[Saved data entries]
+ + +

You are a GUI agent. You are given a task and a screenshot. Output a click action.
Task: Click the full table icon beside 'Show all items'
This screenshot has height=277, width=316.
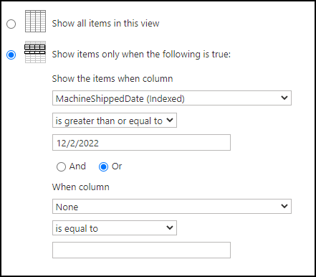(x=35, y=21)
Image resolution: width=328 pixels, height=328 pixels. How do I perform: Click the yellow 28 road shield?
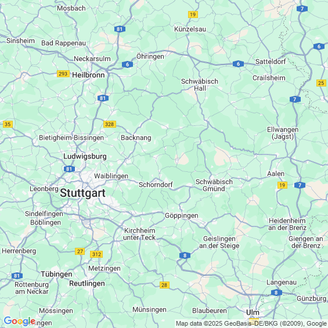point(164,285)
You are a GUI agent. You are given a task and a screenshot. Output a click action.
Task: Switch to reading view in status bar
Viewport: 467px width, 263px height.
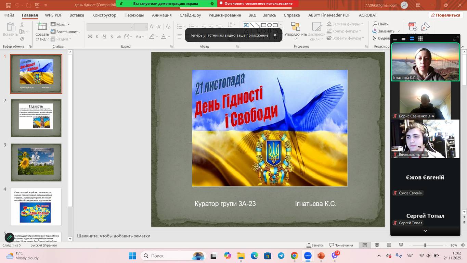[x=389, y=245]
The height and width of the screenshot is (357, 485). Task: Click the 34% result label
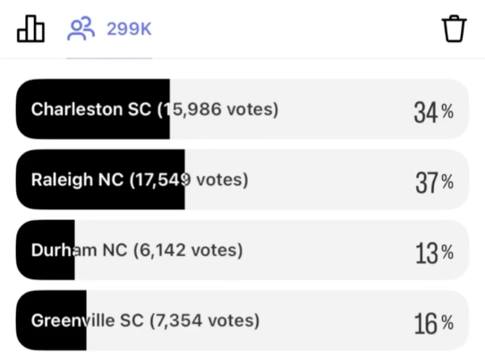click(x=434, y=112)
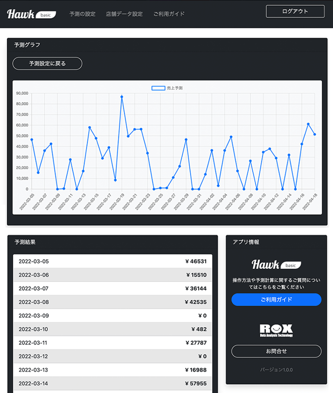
Task: Open the 予測の設定 menu
Action: tap(82, 14)
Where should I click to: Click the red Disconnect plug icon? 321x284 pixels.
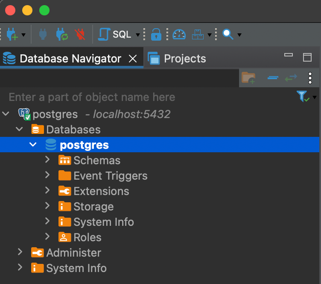point(80,35)
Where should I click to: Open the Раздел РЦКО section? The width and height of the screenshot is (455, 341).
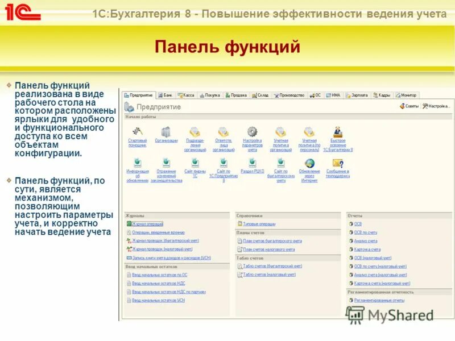(x=253, y=171)
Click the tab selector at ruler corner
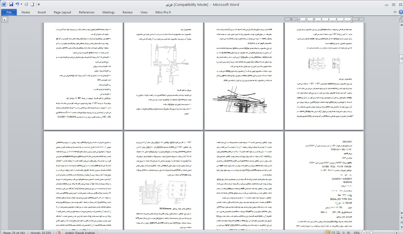 [4, 19]
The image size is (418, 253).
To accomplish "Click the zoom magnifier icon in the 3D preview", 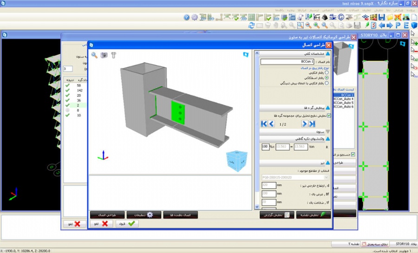I will 94,55.
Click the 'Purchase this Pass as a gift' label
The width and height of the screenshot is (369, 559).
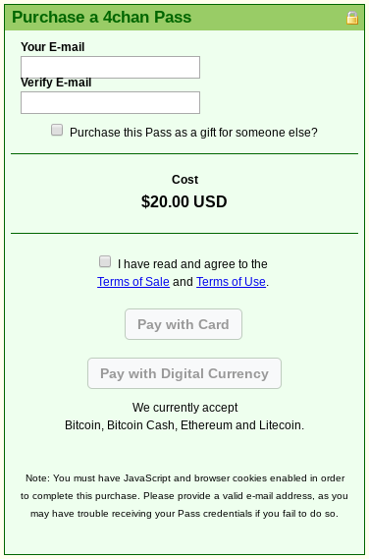pos(193,133)
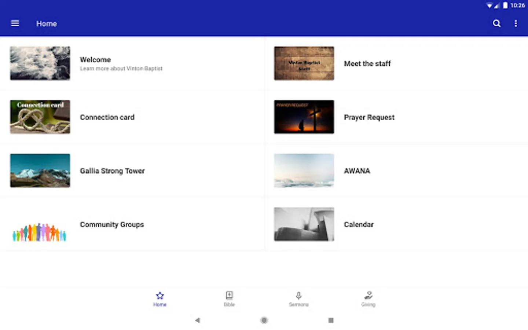Open the Bible section icon
This screenshot has height=330, width=528.
click(229, 298)
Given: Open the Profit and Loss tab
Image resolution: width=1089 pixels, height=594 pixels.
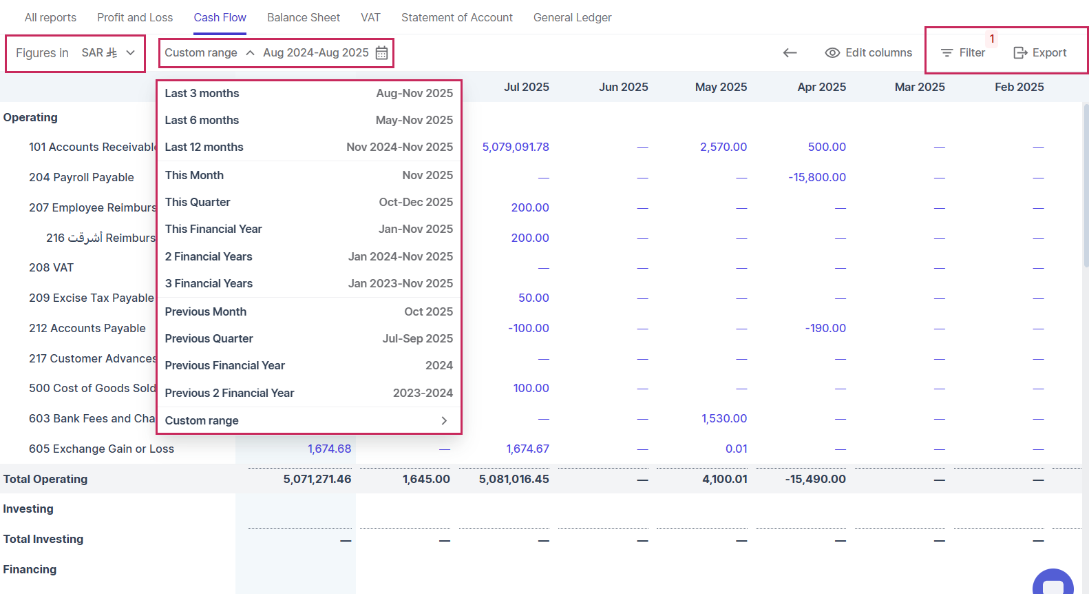Looking at the screenshot, I should coord(135,17).
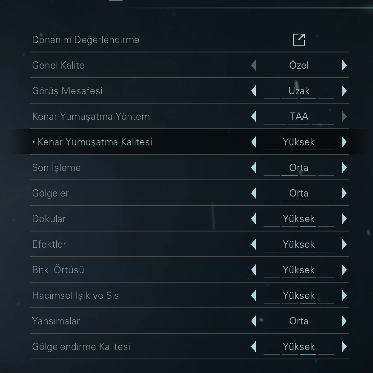Lower Son İşleme using left arrow
Screen dimensions: 373x373
click(254, 168)
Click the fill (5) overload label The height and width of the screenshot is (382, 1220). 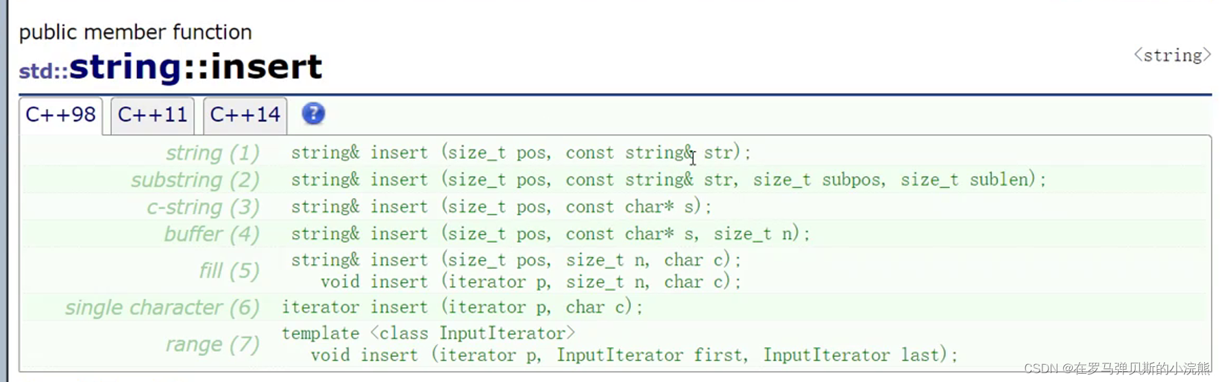(229, 271)
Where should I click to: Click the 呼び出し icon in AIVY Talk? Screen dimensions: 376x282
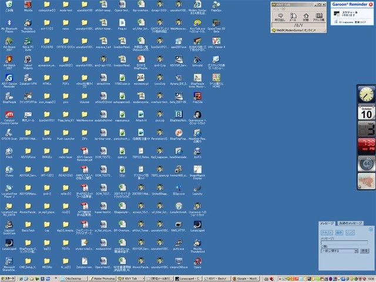pos(280,17)
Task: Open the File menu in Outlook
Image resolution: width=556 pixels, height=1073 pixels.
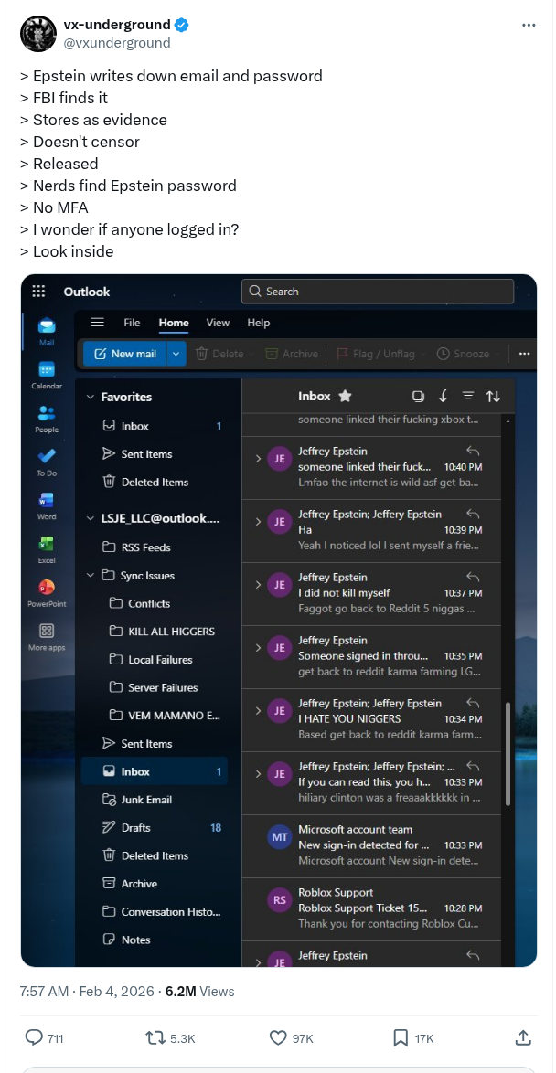Action: tap(132, 323)
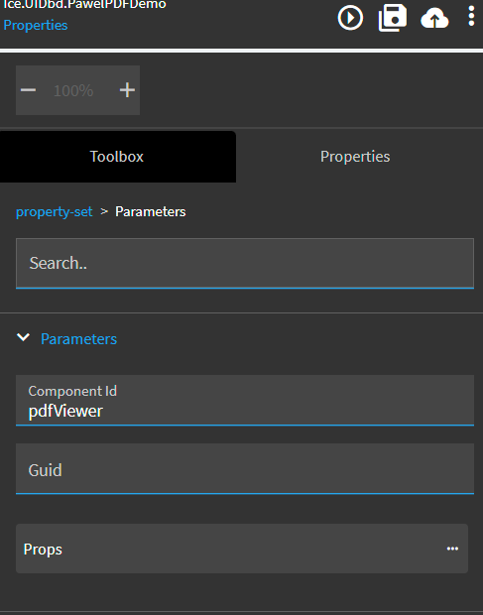
Task: Click the Component Id field containing pdfViewer
Action: [245, 400]
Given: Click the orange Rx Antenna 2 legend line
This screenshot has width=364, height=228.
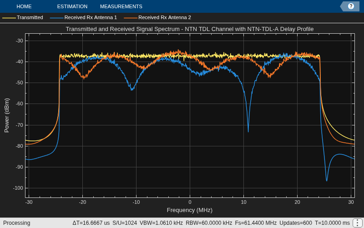Looking at the screenshot, I should 131,18.
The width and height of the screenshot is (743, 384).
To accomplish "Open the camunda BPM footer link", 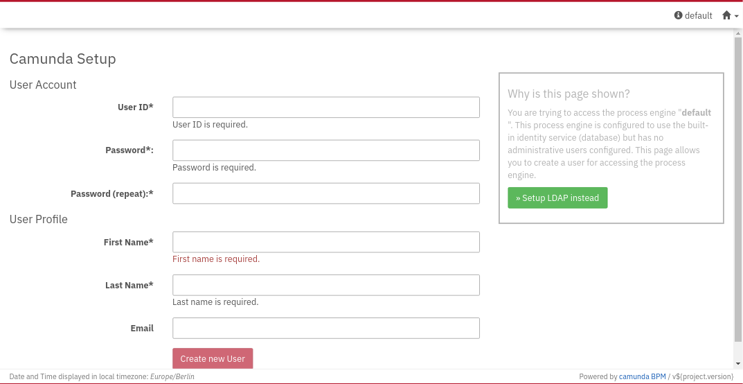I will (642, 376).
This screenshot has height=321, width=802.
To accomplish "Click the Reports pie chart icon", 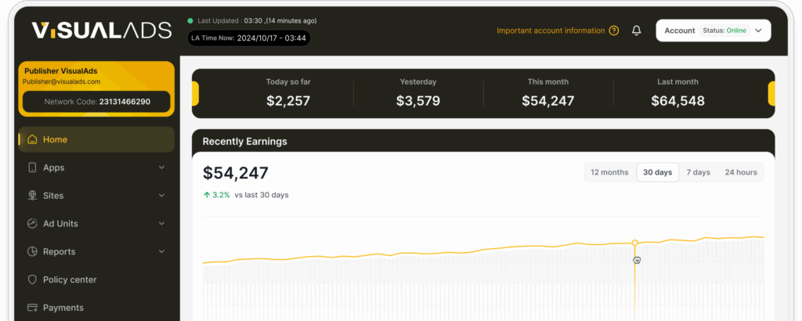I will (x=32, y=252).
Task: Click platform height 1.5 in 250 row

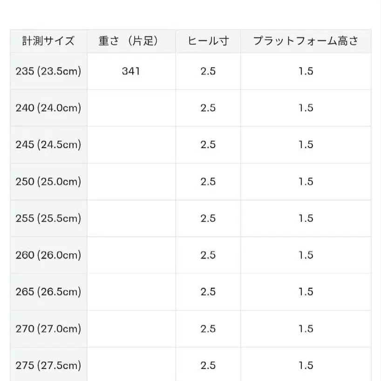Action: [306, 181]
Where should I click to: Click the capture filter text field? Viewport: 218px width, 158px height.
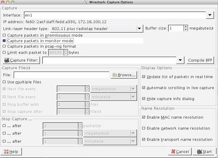pyautogui.click(x=109, y=60)
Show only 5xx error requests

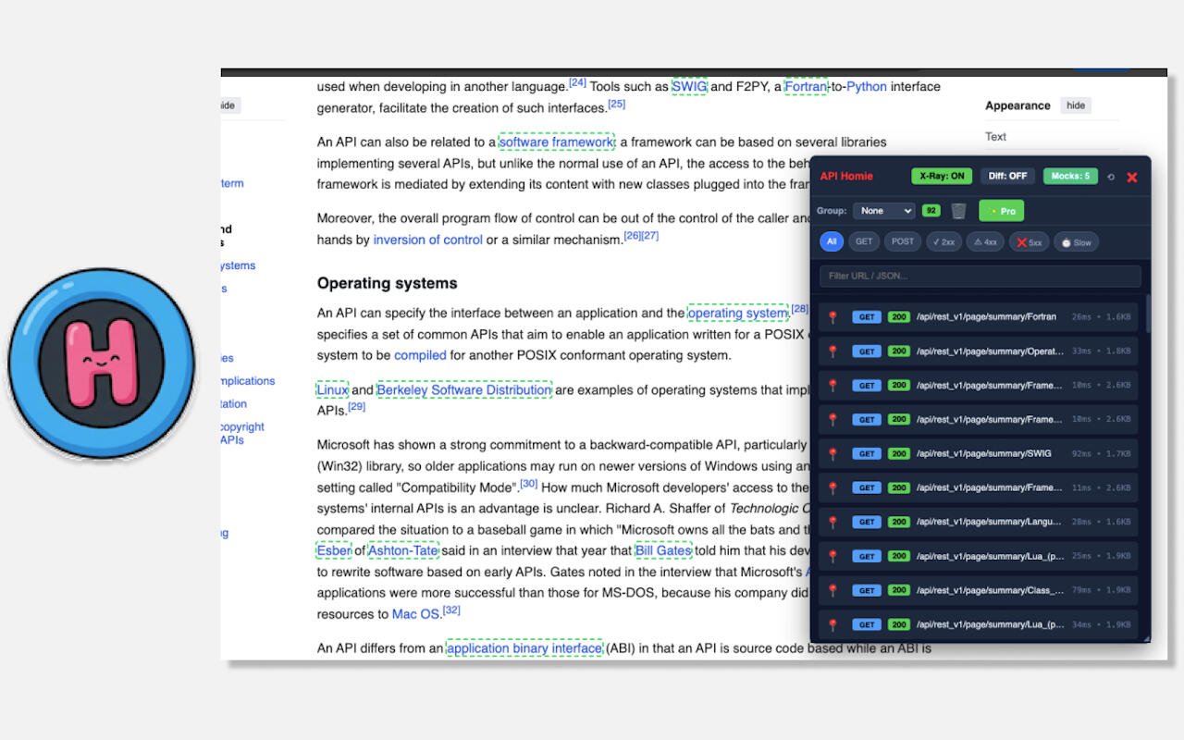1028,242
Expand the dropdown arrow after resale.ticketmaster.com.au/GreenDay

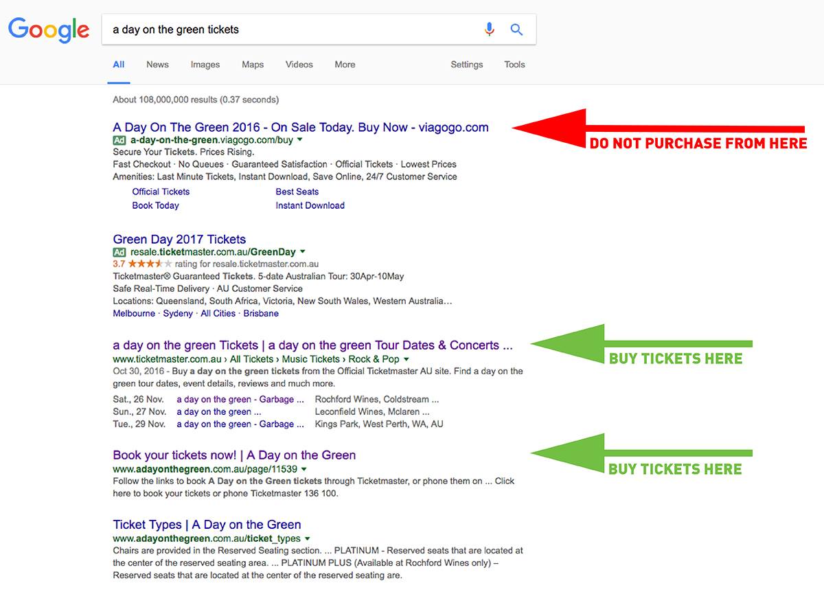[303, 252]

+ + +

WHAT YOU ARE ASKED TO DO = Leave the pictures out, and transcribe exactly the lines above starting at the one that contains "Where should I click to: Click the 呼び出し" and ending at the one that contains "Given: Click the".

OUTPUT =
Where should I click to: Click the 呼び出し icon in AIVY Talk? Screen dimensions: 376x282
pos(280,17)
Task: Open the File menu in Outlook
Image resolution: width=556 pixels, height=1073 pixels.
Action: tap(132, 323)
Task: Click the Component Id field containing pdfViewer
Action: [245, 400]
Given: Click the orange Rx Antenna 2 legend line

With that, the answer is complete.